All of lore.kernel.org
 help / color / mirror / Atom feed
From: Mike Kravetz <mike.kravetz@oracle.com>
To: Zi Yan <ziy@nvidia.com>
Cc: Johannes Weiner <hannes@cmpxchg.org>,
	Vlastimil Babka <vbabka@suse.cz>,
	Andrew Morton <akpm@linux-foundation.org>,
	Mel Gorman <mgorman@techsingularity.net>,
	Miaohe Lin <linmiaohe@huawei.com>,
	Kefeng Wang <wangkefeng.wang@huawei.com>,
	linux-mm@kvack.org, linux-kernel@vger.kernel.org
Subject: Re: [PATCH V2 0/6] mm: page_alloc: freelist migratetype hygiene
Date: Tue, 19 Sep 2023 17:32:39 -0700	[thread overview]
Message-ID: <20230920003239.GD112714@monkey> (raw)
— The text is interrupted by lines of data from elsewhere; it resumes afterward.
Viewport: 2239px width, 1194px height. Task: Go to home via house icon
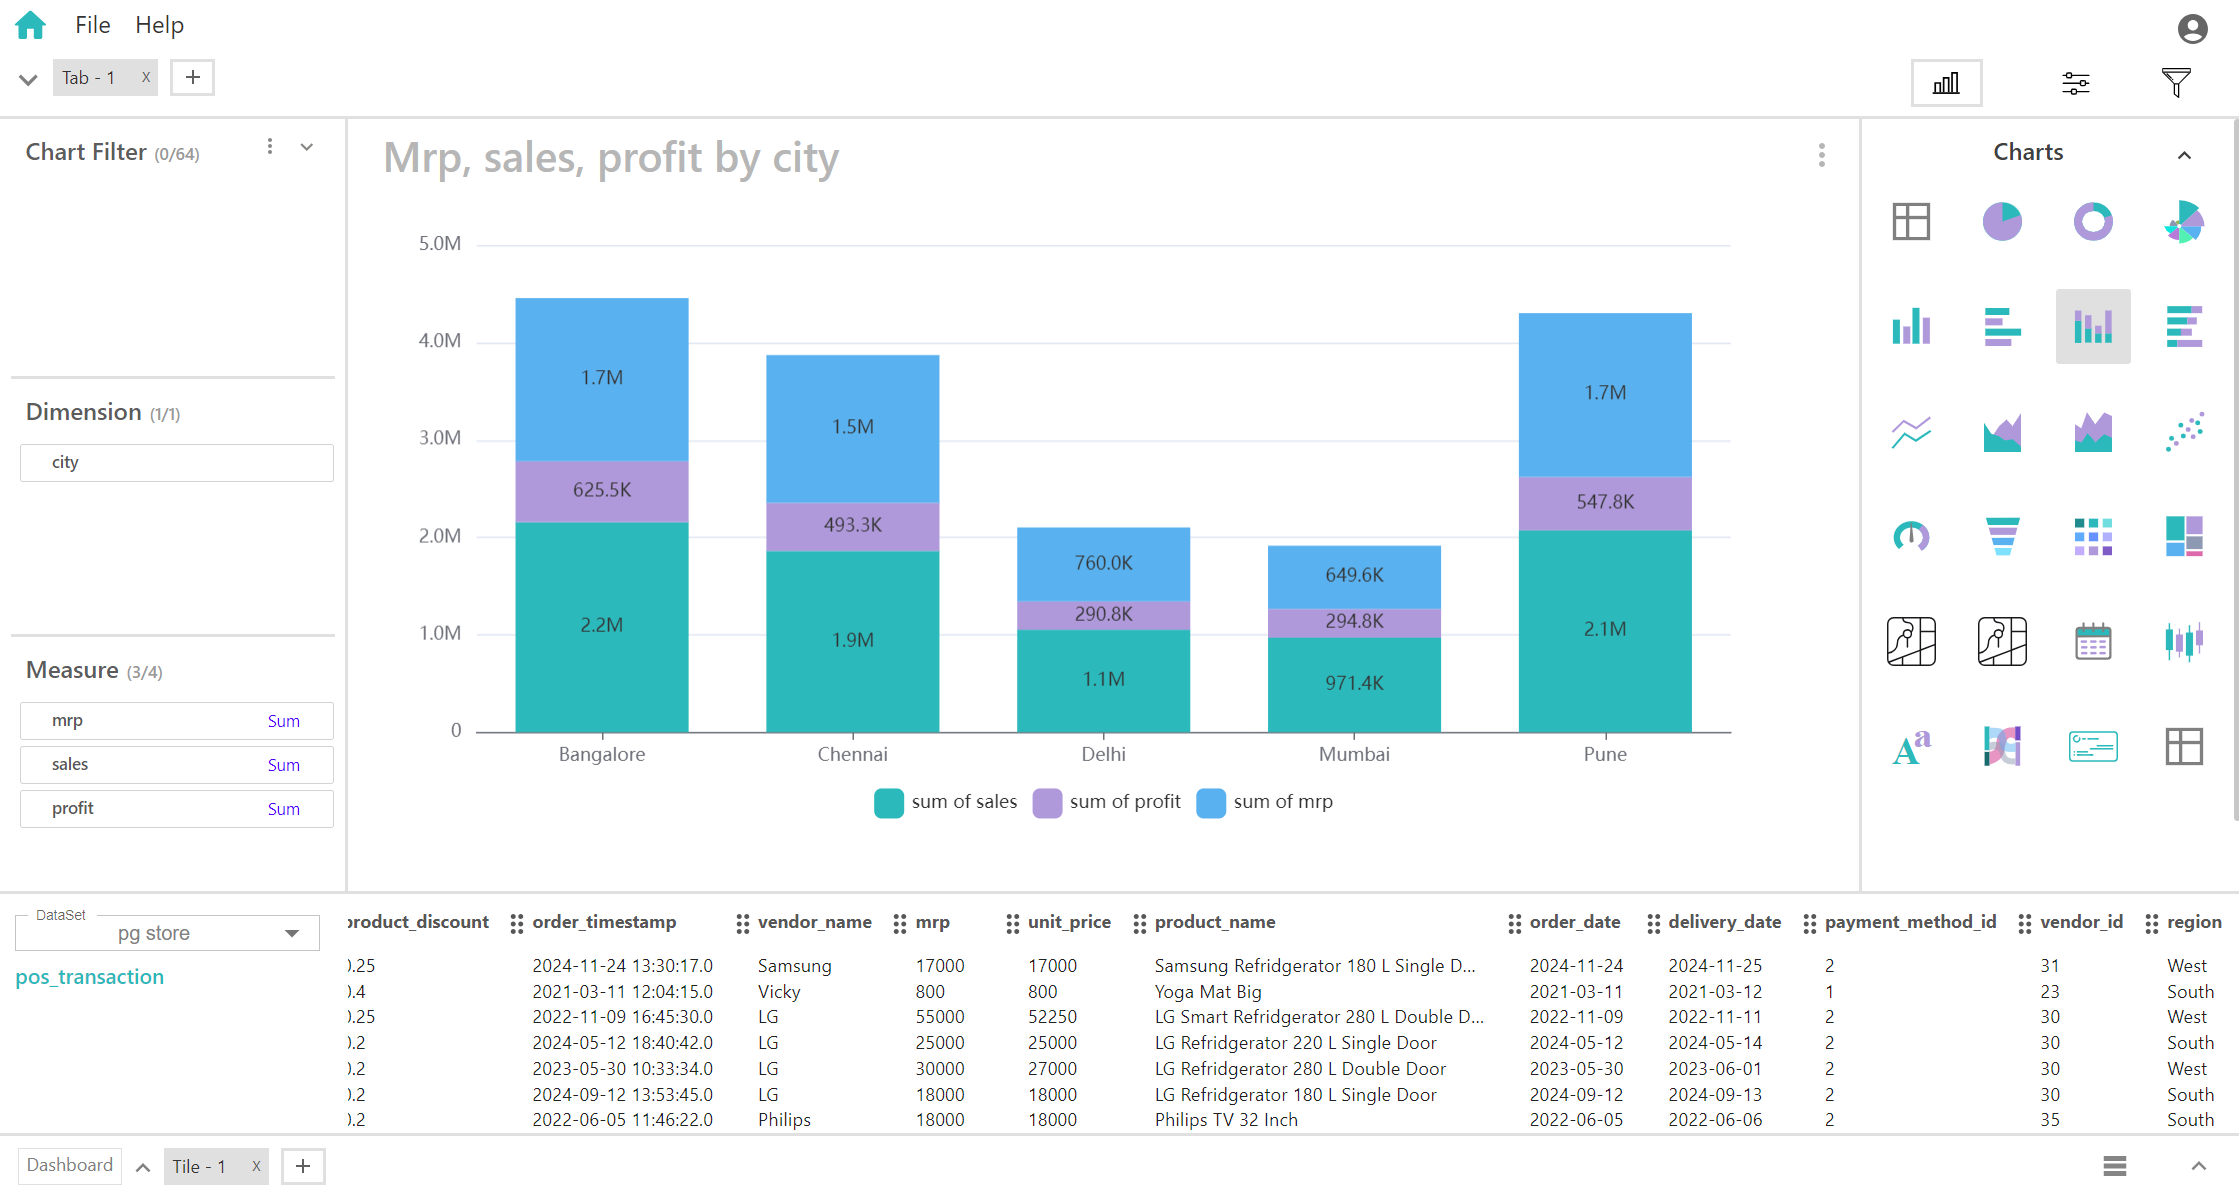[x=31, y=25]
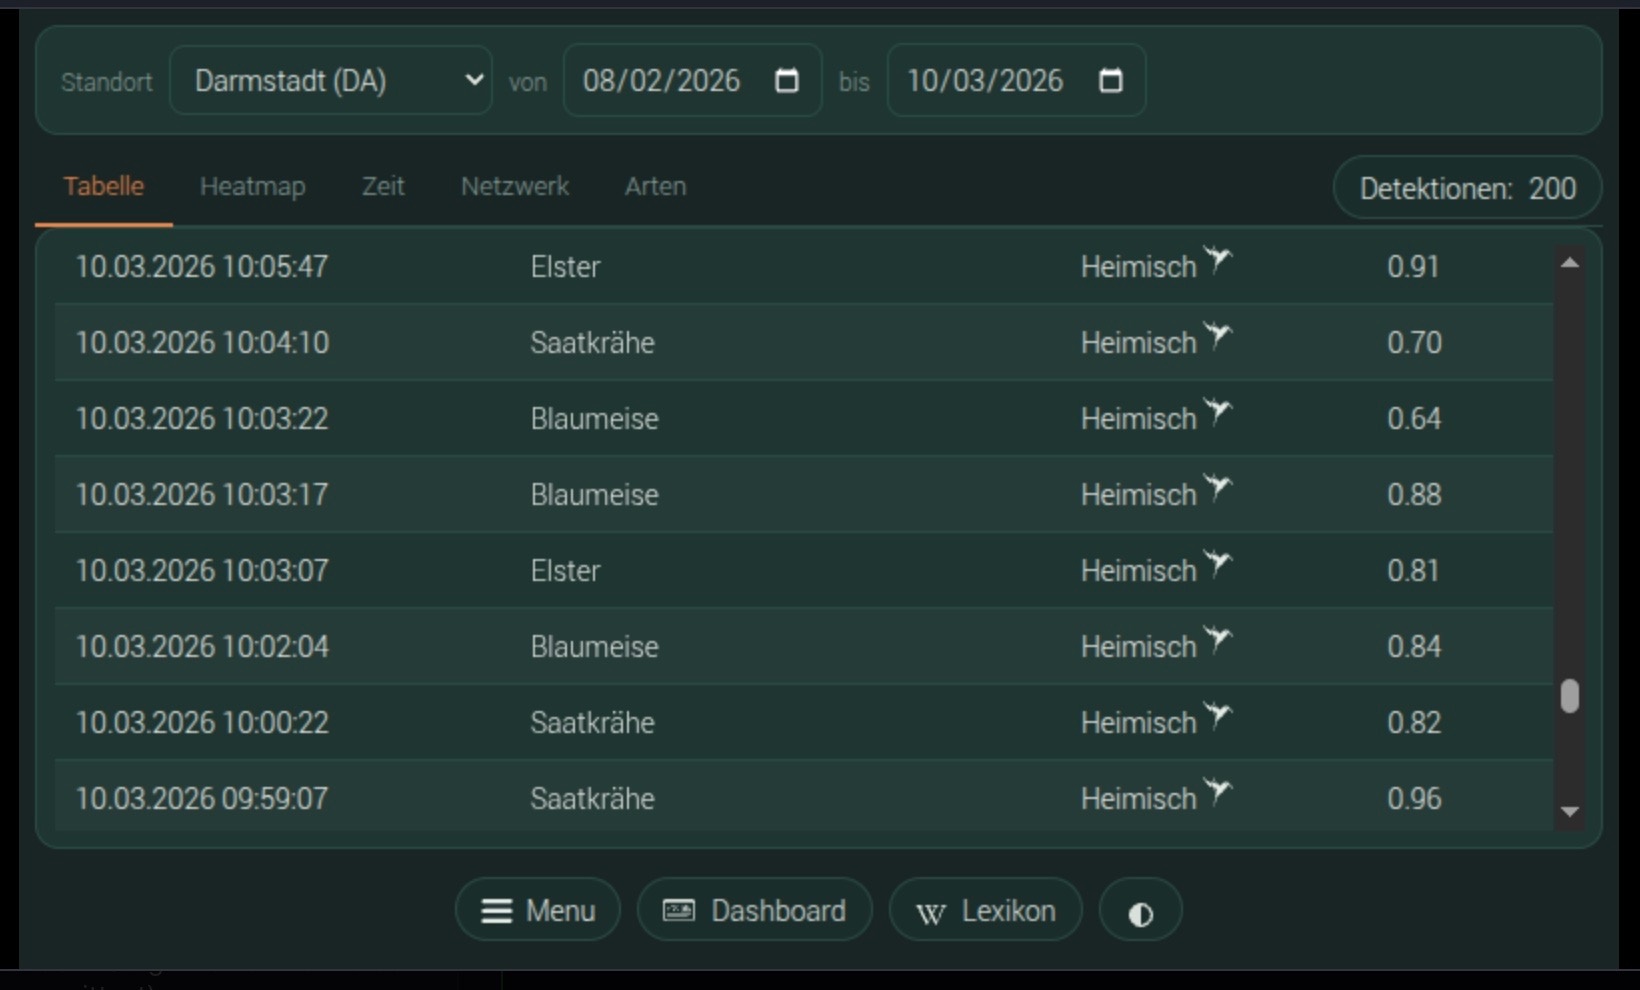This screenshot has height=990, width=1640.
Task: Click the 'von' date field 08/02/2026
Action: 662,81
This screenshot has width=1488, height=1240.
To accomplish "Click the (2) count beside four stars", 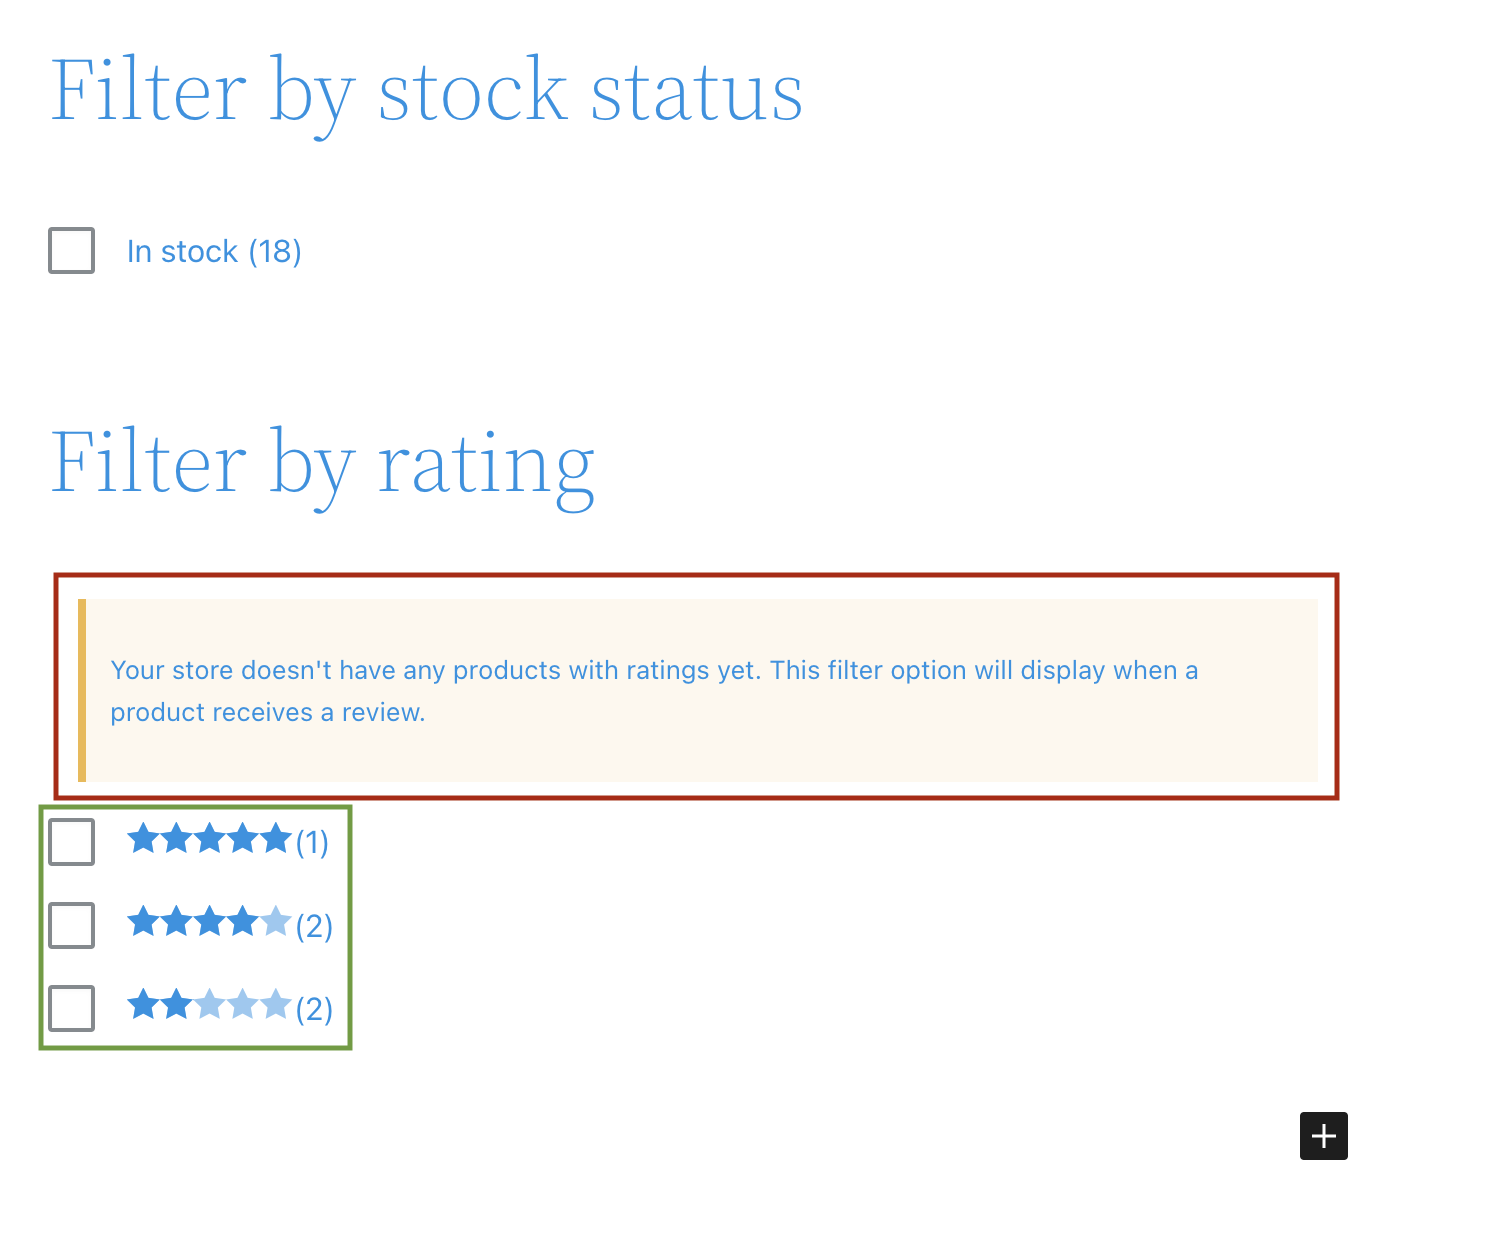I will pyautogui.click(x=313, y=925).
In-Reply-To: <C416A861-44D3-46E7-B756-63DA3731FC1E@nvidia.com>

On 09/19/23 16:57, Zi Yan wrote:
> On 19 Sep 2023, at 14:47, Mike Kravetz wrote:
> 
> > On 09/19/23 02:49, Johannes Weiner wrote:
> >> On Mon, Sep 18, 2023 at 10:40:37AM -0700, Mike Kravetz wrote:
> >>> On 09/18/23 10:52, Johannes Weiner wrote:
> >>>> On Mon, Sep 18, 2023 at 09:16:58AM +0200, Vlastimil Babka wrote:
> >>>>> On 9/16/23 21:57, Mike Kravetz wrote:
> >>>>>> On 09/15/23 10:16, Johannes Weiner wrote:
> >>>>>>> On Thu, Sep 14, 2023 at 04:52:38PM -0700, Mike Kravetz wrote:
> >
> > Sorry for causing the confusion!
> >
> > When I originally saw the warnings pop up, I was running the above script
> > as well as another that only allocated order 9 hugetlb pages:
> >
> > while true; do
> > 	echo 2048 > /sys/kernel/mm/hugepages/hugepages-2048kB/nr_hugepages
> > 	echo 0 > /sys/kernel/mm/hugepages/hugepages-2048kB/nr_hugepages
> > done
> >
> > The warnings were actually triggered by allocations in this second script.
> >
> > However, when reporting the warnings I wanted to include the simplest
> > way to recreate.  And, I noticed that that second script running in
> > parallel was not required.  Again, sorry for the confusion!  Here is a
> > warning triggered via the alloc_contig_range path only running the one
> > script.
> >
> > [  107.275821] ------------[ cut here ]------------
> > [  107.277001] page type is 0, passed migratetype is 1 (nr=512)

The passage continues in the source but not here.